**Request**
Copy out the entries below word for word, starting at the line that contains "Click the Power" and continuing through the last line of the entries, with both ends included.

# Task material start

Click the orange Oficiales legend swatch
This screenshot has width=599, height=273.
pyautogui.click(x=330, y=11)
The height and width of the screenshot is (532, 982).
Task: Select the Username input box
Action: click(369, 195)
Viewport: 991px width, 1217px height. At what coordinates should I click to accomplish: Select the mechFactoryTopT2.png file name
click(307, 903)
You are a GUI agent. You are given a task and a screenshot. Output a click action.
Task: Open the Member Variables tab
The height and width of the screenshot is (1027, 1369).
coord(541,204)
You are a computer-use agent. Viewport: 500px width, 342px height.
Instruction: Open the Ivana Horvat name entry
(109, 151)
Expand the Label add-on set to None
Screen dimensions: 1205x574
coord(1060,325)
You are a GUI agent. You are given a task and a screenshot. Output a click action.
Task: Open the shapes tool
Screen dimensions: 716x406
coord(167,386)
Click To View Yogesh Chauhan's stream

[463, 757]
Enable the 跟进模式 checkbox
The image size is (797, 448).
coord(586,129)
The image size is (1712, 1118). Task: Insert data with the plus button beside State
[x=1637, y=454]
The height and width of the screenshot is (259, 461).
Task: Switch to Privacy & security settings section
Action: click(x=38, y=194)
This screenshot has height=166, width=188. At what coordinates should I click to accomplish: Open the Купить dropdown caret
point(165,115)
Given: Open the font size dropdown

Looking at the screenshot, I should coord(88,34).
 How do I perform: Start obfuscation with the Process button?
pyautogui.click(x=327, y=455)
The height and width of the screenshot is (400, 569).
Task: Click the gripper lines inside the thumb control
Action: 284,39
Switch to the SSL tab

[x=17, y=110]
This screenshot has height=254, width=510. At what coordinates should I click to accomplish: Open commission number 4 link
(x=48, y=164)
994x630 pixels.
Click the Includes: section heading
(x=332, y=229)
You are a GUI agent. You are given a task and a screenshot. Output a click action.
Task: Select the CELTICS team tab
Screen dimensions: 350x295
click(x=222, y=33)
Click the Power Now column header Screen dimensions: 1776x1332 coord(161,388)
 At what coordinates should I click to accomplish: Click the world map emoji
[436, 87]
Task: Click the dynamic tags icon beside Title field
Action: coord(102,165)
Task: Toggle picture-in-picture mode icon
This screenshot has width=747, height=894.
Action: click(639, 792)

# Task material end

**Final result**
Click the Power Now column header Screen dimensions: 1776x1332 coord(161,388)
 At what coordinates should I click to accomplish: Click the world map emoji
[436, 87]
Task: Click the dynamic tags icon beside Title field
Action: coord(102,165)
Task: Toggle picture-in-picture mode icon
This screenshot has width=747, height=894.
Action: click(639, 792)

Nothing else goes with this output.